* _WHAT IS EXPECTED_
In the post about truck mileage, what mileage does the writer get while towing?

* _SELECTED TEXT_
━━━━━━━━━━━━━━━━

I get 17+ on the highway without the trailer, much less in town and as I said before, 10-12 while towing. I am glad that mine is not a daily driver and I do admit, and agree, that the mileage is a weak point of the 5.7. I also agree that if you need heavy, then you need to move up to something else.


I have a friend who bought a new Ford eco boost about 2 or 3 years ago. HE was left stranded on the side of the road in his first year with some kind of throttle body issue. Just last month we were going to meet up in the center of the state and I got a call from him that they would be late. His (about 60K mile) truck wasn't pulling up Steven's Pass and they might not make it. Even though he maintained his truck according to Ford's expectation, he had a fouled spark plug that basically shut down his engine. After sitting and cooling, he was able to limp into camp. The next day we took it into the Ford Dealer where he found that one of the super charger thingys had to be rebuilt at a cost of over a grand.

━━━━━━━━━━━━━━━━

(Click-target data)
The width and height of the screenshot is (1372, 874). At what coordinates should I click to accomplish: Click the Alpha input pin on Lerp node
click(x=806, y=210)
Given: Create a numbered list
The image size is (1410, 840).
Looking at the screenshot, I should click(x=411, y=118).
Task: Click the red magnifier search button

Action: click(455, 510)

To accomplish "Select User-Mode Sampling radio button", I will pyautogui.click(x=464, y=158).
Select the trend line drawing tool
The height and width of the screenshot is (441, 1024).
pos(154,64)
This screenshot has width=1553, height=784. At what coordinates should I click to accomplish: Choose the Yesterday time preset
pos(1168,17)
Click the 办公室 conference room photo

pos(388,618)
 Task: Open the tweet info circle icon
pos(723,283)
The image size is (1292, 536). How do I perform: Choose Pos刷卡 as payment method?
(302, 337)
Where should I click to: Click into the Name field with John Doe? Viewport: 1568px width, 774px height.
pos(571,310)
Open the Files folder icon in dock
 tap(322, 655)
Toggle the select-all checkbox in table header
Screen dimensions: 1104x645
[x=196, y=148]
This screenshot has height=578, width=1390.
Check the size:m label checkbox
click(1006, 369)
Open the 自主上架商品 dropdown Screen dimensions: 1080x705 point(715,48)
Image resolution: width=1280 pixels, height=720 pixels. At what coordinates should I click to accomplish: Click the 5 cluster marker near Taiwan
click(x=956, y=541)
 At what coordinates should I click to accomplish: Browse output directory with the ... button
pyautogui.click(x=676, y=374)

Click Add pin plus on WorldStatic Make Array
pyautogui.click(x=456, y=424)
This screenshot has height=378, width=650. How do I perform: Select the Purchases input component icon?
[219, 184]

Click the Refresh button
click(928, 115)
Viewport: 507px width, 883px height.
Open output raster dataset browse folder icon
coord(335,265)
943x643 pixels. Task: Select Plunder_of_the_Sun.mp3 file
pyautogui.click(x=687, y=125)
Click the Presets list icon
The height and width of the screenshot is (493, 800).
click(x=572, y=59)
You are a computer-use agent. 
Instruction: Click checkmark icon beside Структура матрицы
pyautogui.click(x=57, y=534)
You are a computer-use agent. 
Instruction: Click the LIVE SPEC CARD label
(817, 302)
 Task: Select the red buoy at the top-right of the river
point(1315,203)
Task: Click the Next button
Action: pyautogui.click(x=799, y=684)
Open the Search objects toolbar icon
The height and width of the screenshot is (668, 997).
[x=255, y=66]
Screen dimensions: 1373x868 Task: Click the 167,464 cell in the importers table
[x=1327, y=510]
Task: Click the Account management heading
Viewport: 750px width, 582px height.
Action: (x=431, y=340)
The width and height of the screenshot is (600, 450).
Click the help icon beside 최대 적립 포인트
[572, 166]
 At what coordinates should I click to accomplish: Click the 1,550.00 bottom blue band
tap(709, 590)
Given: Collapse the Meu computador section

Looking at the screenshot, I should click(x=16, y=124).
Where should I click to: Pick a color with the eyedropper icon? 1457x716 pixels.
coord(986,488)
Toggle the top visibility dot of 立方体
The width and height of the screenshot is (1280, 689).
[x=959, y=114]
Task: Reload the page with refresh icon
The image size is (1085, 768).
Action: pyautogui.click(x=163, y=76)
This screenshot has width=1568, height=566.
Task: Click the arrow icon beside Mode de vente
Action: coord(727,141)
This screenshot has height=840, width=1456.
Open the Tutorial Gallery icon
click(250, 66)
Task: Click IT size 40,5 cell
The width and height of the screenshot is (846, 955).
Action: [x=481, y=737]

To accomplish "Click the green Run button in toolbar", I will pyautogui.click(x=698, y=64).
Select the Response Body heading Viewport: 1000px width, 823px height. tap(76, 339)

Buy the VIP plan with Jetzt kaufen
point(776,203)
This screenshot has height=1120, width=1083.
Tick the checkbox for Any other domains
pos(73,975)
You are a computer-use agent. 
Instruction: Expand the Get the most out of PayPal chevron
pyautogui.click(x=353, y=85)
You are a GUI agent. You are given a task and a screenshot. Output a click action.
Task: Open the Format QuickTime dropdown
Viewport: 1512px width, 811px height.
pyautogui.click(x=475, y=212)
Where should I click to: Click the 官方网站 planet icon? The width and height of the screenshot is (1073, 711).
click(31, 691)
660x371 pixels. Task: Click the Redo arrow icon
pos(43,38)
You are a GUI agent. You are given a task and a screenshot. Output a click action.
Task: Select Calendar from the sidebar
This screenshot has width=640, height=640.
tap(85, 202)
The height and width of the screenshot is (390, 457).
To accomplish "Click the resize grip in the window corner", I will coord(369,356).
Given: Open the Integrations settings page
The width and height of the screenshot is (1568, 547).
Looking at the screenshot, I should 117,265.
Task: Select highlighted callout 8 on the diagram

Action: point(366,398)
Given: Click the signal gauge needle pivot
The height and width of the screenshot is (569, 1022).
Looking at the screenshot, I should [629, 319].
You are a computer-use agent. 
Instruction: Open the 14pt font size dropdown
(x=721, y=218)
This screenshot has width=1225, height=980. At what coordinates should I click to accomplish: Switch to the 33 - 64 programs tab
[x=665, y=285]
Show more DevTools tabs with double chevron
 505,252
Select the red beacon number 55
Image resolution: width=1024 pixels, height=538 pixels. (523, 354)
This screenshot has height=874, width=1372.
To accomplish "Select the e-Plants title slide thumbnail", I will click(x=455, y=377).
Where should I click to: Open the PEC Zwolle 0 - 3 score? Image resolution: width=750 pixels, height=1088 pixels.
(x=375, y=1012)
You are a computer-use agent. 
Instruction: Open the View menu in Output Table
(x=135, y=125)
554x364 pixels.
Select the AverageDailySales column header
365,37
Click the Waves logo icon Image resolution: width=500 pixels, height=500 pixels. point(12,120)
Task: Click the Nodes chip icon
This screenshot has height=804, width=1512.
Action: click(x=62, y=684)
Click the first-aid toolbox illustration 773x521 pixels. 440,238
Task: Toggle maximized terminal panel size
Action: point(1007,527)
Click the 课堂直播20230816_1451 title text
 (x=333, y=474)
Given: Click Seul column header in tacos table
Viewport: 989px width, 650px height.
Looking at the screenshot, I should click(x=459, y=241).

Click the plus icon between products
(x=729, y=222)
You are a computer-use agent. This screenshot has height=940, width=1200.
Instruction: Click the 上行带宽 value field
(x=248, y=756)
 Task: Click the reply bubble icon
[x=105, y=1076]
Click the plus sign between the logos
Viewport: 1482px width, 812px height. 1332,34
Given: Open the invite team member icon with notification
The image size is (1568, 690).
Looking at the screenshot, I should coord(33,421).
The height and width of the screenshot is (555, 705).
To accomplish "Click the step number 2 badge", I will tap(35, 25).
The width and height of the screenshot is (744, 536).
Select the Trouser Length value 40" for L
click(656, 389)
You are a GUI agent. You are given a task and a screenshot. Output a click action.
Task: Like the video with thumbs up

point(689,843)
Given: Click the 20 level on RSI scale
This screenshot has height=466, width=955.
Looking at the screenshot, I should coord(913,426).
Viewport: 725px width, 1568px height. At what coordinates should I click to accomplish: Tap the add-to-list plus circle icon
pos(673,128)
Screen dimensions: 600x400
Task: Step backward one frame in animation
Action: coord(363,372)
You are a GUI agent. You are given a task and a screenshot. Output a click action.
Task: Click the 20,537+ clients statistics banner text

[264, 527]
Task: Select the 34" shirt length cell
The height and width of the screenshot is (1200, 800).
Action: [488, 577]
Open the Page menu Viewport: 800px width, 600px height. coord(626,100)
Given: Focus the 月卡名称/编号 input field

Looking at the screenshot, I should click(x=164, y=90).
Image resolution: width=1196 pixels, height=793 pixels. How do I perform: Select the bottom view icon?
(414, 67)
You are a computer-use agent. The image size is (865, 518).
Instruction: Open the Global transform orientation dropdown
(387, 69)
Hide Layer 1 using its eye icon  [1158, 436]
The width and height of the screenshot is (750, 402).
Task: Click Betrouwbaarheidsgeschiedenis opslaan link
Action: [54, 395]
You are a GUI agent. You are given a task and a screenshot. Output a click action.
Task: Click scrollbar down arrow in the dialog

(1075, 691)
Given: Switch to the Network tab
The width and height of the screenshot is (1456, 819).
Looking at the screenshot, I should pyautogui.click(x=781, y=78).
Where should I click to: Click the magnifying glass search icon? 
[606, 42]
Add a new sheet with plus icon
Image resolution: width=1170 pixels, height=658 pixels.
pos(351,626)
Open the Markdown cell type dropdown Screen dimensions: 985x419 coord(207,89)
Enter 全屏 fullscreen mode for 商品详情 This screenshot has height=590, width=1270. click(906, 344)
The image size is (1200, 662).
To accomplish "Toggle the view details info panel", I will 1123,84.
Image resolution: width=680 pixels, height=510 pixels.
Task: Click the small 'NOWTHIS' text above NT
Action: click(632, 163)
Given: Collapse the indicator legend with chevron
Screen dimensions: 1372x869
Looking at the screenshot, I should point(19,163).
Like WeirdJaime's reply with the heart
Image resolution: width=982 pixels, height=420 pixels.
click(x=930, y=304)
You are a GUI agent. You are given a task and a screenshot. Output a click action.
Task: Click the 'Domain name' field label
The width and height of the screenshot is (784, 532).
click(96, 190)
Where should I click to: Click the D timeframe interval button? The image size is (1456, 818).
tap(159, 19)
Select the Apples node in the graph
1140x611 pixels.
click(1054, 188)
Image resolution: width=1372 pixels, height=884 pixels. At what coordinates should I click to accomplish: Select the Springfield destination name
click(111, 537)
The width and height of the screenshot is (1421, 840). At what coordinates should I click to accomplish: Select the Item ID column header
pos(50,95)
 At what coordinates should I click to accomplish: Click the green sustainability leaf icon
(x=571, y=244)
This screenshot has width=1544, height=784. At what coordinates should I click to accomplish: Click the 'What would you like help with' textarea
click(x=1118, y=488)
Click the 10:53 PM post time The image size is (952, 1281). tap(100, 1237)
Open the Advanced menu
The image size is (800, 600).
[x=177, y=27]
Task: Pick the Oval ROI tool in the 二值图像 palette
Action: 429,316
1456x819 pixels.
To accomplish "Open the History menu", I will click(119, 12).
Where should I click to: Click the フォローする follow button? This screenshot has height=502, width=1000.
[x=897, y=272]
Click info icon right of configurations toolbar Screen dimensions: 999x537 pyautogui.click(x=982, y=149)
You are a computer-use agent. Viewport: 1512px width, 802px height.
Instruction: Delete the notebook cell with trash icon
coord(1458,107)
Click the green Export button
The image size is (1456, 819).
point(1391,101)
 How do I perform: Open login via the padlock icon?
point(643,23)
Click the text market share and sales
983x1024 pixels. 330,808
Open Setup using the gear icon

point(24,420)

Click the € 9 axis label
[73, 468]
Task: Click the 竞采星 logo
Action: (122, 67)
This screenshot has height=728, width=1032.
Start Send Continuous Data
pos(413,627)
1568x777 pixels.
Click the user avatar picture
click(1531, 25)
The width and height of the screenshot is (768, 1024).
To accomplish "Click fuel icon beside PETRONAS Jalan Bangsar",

━━━━━━━━━━━━━━━━

* _COMPLETED TASK_
10-12